= Dada KD =

Ghanaian highlife musician (1968/1969–2025)

Emmanuel Harrison Brefo (1968/1969 - 16 May 2025), also known as Dada Kweku Duah or Dada KD, was a Ghanaian highlife musician.

== Early life and education ==
Duah was born and bred in Kwadaso in the Ashanti Region of Ghana to Brefo Takyiakwa, a driver and Madam Abena Asubonteng, a chopbar operator at Ashanti Town, a suburb of Kumasi. He completed secondary school in 1992.

== Career ==
Duah began his career at the age of seven and became an instrumentalist and played in the church. His professional music career commenced in the early 1990s with singles such as "Odo Mu Anigye" and "Adi Nye Wop."' His music, often centered around themes of love and societal issues. One of his most notable songs, "Fatia Fata Nkrumah," is a tribute to Ghana's first President, Kwame Nkrumah, and his Egyptian wife, Fathia Nkrumah.

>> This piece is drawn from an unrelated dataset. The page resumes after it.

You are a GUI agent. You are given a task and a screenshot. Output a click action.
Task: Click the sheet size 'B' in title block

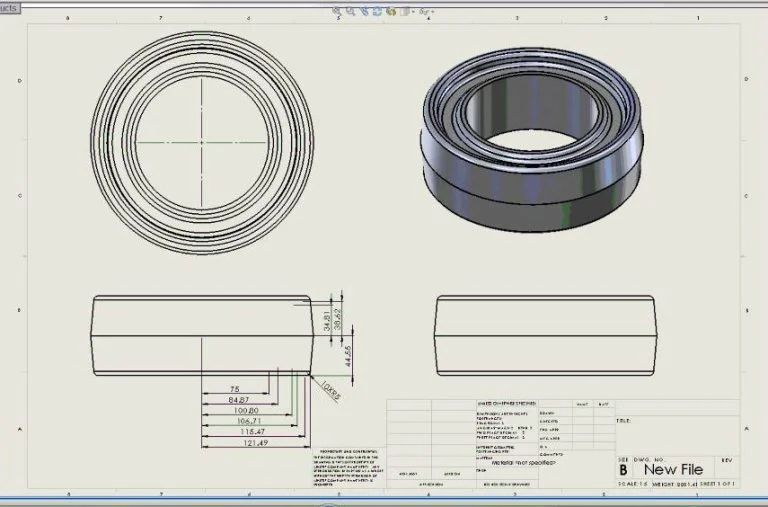pyautogui.click(x=624, y=469)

In 2024, during an interview on Asaase Radio's Breakfast Show, he advised the youth in Accra to have a source of income before getting into marriage.

== Personal life ==
Duah had five children. He was the third of five children. He was a Presbyterian.

=== Death ===
Duah died at the Gbawe SDA Hospital in Accra, on 16 May 2025. He was 56.

=== Discography ===

==== Albums ====
- Honey Love
- Adi Nye Wop
- Eden na megyee
- Somugye
- Ebeboawo
- Obiara Se Eye
- Ode twe boom/ny goes boom boom
- Mewura/Odo Mu Anigyebi

==== Singles ====
- "Tekyere Ma"
- "Ene Menye"
- "Wosuro a Wondi"
- "Fatia Fata Nkrumah"
- "Odo Mu Anigye"
- "Yebeye Yen Ho Fi"

== Awards ==
Duah won the Best Male Vocal Artist award at the 2004 Ghana Music Awards UK.